Multi-walled carbon nanotube forests covered with atomic-layer-deposited ruthenium layers for high-performance counter electrodes of dye-sensitized solar cells

Abstract

Abstract On account of the high surface area and good catalytic activity of multi-walled carbon nanotube (MWNT) forests, they have great potential for use as alternative materials to conventional Pt/fluorine-doped tin oxide (FTO) counter electrodes (CEs). Nevertheless, the inferior charge collection efficiency of MWNT forest CEs is a drawback that needs to be overcome. Here, we uniquely introduce a Ru layer on MWNT forests by a typical atomic layer deposition (ALD) process. Under an optimal ALD cycle number of 600, Ru layers directly connect vertically grown MWNTs by acting as their bridges while also retaining the microporous structure of the MWNTs.
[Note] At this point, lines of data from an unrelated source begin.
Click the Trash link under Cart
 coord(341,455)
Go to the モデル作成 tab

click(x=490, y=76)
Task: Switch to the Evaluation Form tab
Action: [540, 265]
As a result, deposition of the Ru layer under the optimal conditions causes a decrease in the resistances of as-synthesized MWNT forests (charge transfer resistance Rct: from 155.3 Ω to 4.12 Ω; series resistance Rs: from 205.1 Ω to 12 Ω); these decreased resistances are better than even those of Pt/FTO CEs (Rct = 14.2 Ω and Rs = 17.6 Ω). Dye-sensitized solar cells with the optimally deposited Ru/MWNT forest CEs show performances equivalent to those of devices with Pt/FTO CEs on account of the excellent Rct and Rs values of the former CEs.